There were 4,659 households, out of which 32.9% had children under the age of 18 living with them, 63.1% were married couples living together, 7.8% had a female householder with no husband present, and 26.4% were non-families. 22.6% of all households were made up of individuals, and 6.4% had someone living alone who was 65 years of age or older. The average household size was 2.62 and the average family size was 3.10.

In the CDP the population was spread out, with 23.8% under the age of 18, 5.3% from 18 to 24, 29.4% from 25 to 44, 28.1% from 45 to 64, and 13.4% who were 65 years of age or older. The median age was 40 years. For every 100 females, there were 92.2 males. For every 100 females age 18 and over, there were 88.1 males.

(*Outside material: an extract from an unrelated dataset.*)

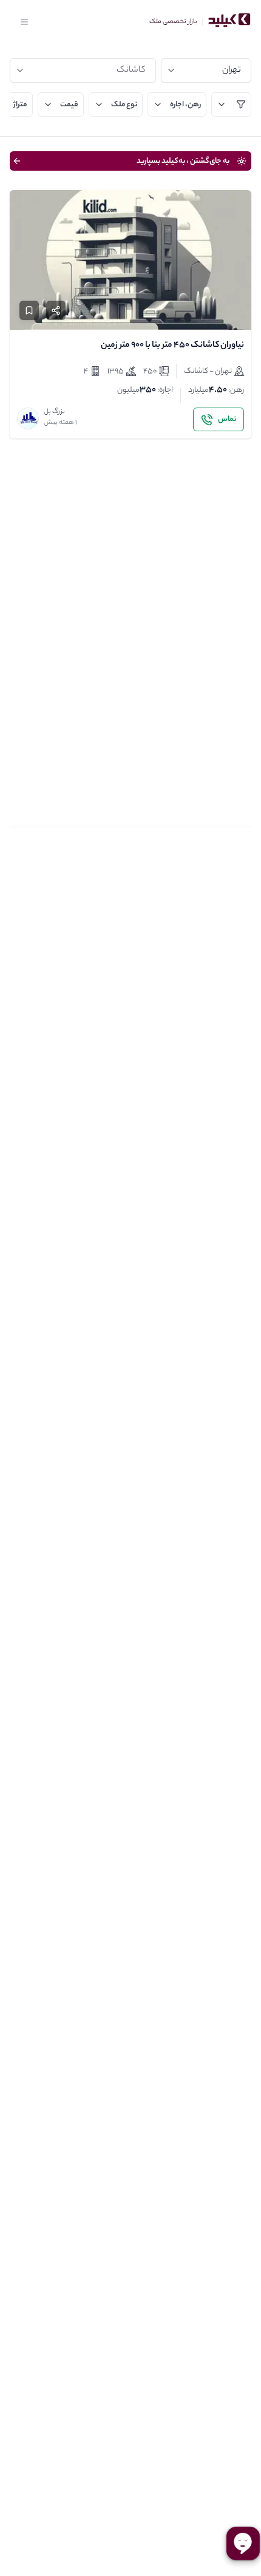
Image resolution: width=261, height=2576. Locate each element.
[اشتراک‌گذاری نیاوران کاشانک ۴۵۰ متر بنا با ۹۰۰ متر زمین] (56, 310)
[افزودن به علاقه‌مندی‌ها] (29, 310)
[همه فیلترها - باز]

The median income for a household in the CDP was $72,577, and the median income for a family was $87,609. Males had a median income of $62,074 versus $36,563 for females. The per capita income for the CDP was $33,218. About 3.7% of families and 4.7% of the population were below the poverty line, including 6.0% of those under age 18 and 5.4% of those age 65 or over.

==Infrastructure==

===Transportation===
New Jersey Transit provides local bus transportation on the 307 route. It also provides bus transportation to the Port Authority Bus Terminal in Midtown Manhattan on the 139 route, and to the Newark/Jersey City/Hoboken area on the 67 route. Major roads that run through the CDP include Monmouth Road/West Main Street (County Route 537) within the heart of the community and home to numerous businesses, Elton-Adelphia Road (County Route 524) on the community's southern edge near Turkey Swamp Park, U.S. Route 9, which also happens to feature numerous businesses, on the eastern edge, New Jersey Route 79 at the northeastern corner, and the New Jersey Route 33 freeway, known as the "Freehold Bypass", on the community's northern edge with interchanges at Wemrock Road, CR 537, and US 9/Route 79.

===Healthcare===
CentraState Medical Center is affiliated with Rutgers Robert Wood Johnson Medical School. The facility has 287 beds and is part of CentraState Healthcare System, the county's fourth-largest employer. It is located on West Main Street (County Route 537).